Seventy percent of Americans now say the economy is getting worse, a belief contradicted by a growing work force, increased wages and household wealth, and a stock-market rally that has boosted worker-retirement investments.
A survey of how Americans see the economy found just 34 percent believe national economic conditions are “excellent” or “good,” compared to 43 percent who said “only fair” and 23 percent who said “poor,” Gallup reported last week.
This represents a sharp deterioration in the economic scorecard in the past six months. In January, fully 52 percent of those polled said the U.S. economy was excellent or good.

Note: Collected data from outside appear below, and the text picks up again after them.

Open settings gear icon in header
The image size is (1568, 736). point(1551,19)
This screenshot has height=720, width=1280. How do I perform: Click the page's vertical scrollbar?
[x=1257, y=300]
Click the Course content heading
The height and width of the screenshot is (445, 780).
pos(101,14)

Gallup’s June 11 to June 14 survey also showed “7 in 10 Americans now say the economy is getting worse, the most negative reading in nearly six years.”
The last time national economic perceptions were this bad: early September 2001 — shortly before the terrorist attacks on the United States.
Much, if not most, of these perceptions of a worsening economy are driven by higher oil and gas prices, as well as food costs, and a negative view about the job market, Gallup said.
Still, a number of economic reports are seriously out of sync with public perceptions of a declining economy.
With a barrel of crude oil approaching $70 last week and a gallon of regular gasoline near, at or more than $3, many household budgets are squeezed. But the number of available jobs, at all income levels, ran counter to the belief this is not a good time to look for one. If anything, job markets have been tightening in a number of sectors that complain they cannot find enough workers.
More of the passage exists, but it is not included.